And now the VOA Learning English program, Words and Their Stories.
This week we finish the three-part story “Mystery at The Ice Castle Inn.” You will learn not only the ending of the mystery but also more English expressions that deal with cold.
At the end of part two, our four travelers had gone on a treasure hunt. They followed clues and searched the castle. But as they gather by the fire to tell what they found, no one is happy. What they found are not treasures at all.

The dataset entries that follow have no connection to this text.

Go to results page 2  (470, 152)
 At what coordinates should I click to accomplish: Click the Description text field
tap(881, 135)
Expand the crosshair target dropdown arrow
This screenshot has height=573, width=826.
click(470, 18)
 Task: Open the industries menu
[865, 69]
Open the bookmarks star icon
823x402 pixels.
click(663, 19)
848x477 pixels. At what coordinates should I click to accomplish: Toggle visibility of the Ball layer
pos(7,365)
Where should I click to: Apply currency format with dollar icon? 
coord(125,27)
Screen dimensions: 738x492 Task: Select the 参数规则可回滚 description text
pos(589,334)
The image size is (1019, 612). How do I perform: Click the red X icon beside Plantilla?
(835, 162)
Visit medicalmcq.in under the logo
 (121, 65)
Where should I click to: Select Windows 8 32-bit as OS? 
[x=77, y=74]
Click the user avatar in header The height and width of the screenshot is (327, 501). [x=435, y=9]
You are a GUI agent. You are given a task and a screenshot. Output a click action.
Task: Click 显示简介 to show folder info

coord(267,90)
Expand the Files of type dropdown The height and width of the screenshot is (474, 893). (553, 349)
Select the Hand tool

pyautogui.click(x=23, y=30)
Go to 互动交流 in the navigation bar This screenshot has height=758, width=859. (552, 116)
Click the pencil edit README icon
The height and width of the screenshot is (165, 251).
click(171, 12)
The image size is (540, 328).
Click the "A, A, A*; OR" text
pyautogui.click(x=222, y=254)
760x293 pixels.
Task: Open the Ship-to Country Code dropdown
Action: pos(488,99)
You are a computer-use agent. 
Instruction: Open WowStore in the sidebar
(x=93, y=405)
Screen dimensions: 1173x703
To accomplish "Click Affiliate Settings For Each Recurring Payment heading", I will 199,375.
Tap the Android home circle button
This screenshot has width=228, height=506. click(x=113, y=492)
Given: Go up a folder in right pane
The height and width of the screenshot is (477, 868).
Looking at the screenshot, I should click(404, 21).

The actress, Sylvia, is deeply disturbed by a pink baby’s rattle. A framed termination letter unnerves teacher Madeline. A white wedding veil angers Vincent, the handsome athlete. Major Jack is saddened by a military medal.
As each person looks at their so-called treasure, they hear a terrifying sound from the room above.
They all break out in a cold sweat. They are so scared they cannot speak -- well, all but one. The housekeeper remains as cool as a cucumber. They wonder why she is able to stay so calm while they are scared to death.
The housekeeper tells them to not move. She will investigate.
As they listen to her footsteps traveling up the massive staircase, Sylvia asks, “Shouldn’t one of us go with her? What if it is a wild animal?”
Vincent says, “I am staying right here by the fire and drink my wine. I have a feeling it’s going to be a long night.”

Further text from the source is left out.